Start of Provided data
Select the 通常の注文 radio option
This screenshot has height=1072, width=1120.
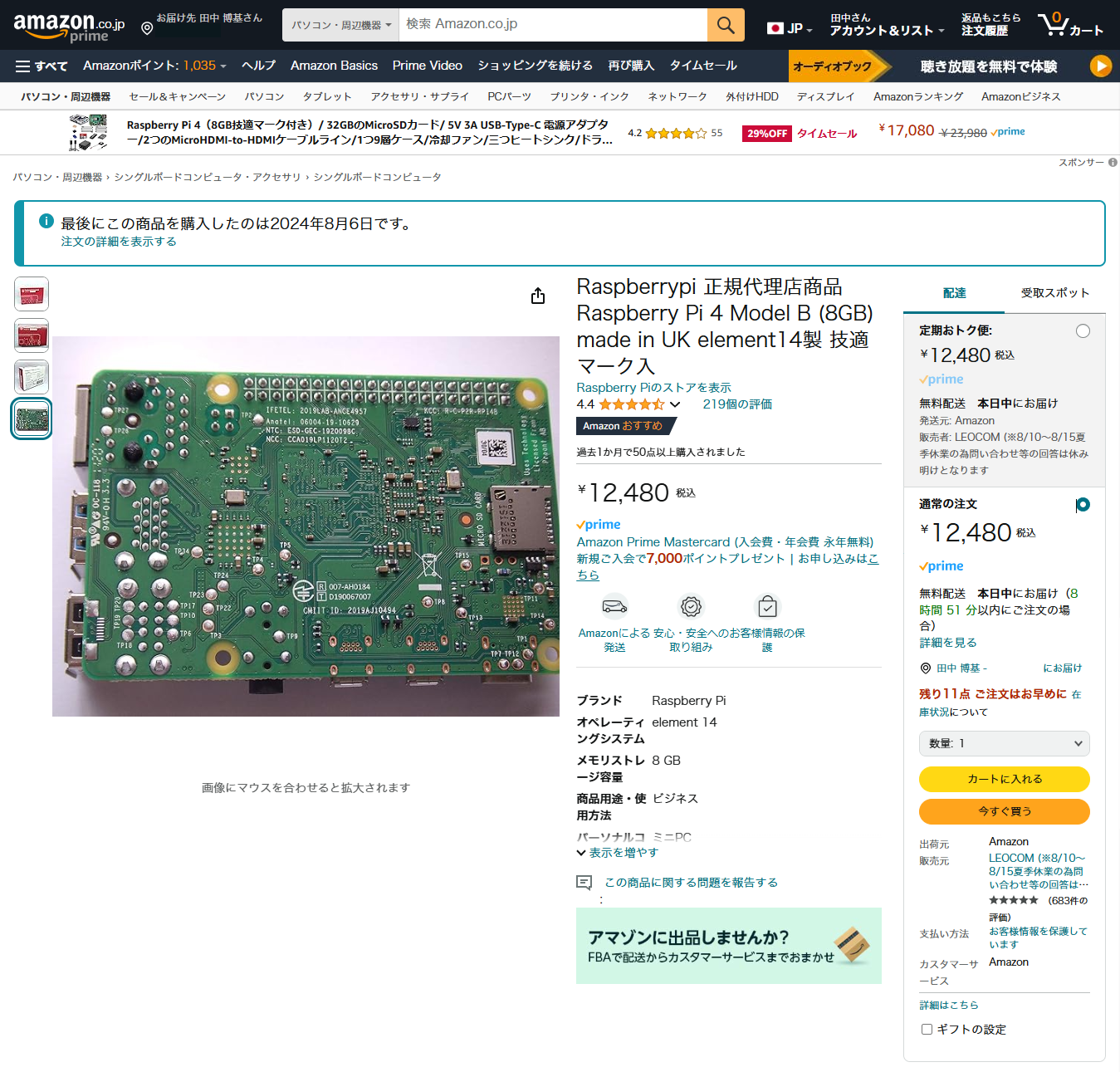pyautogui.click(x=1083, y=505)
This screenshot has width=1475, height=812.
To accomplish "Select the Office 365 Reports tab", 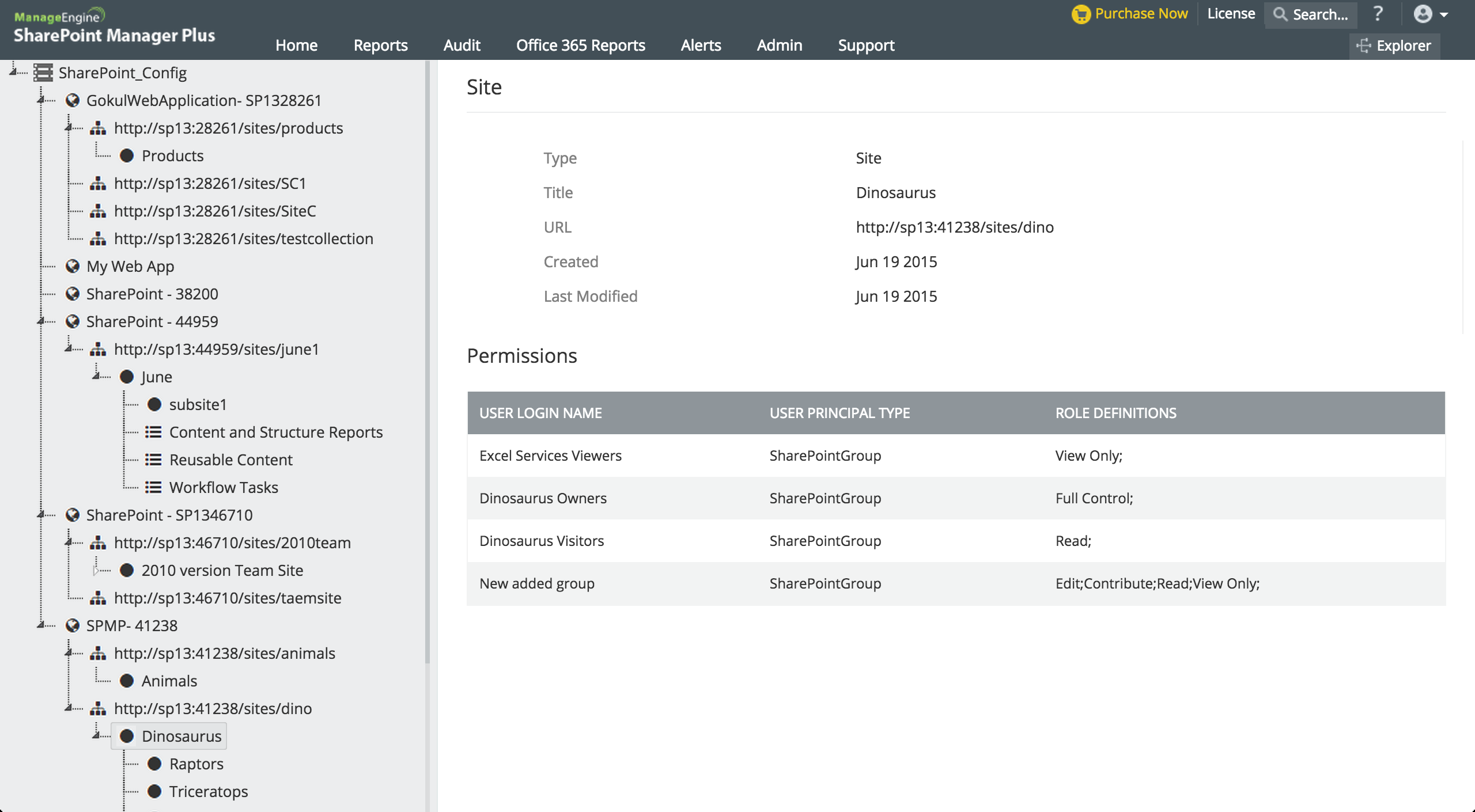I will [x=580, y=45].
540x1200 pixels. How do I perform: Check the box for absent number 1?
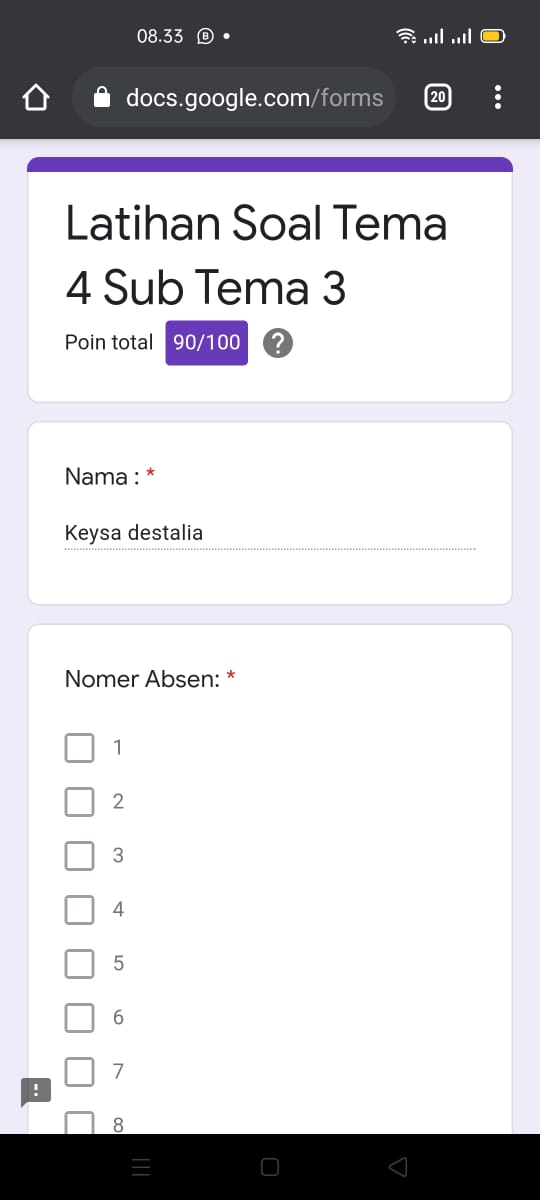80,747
End of Provided data
▶ **How to complete this task**: In the data above, find the line containing "540x1200 pixels. How", then output it and every later line exactly, without the pictures.

▶ **The answer**:
540x1200 pixels. How do I perform: Check the box for absent number 1?
80,747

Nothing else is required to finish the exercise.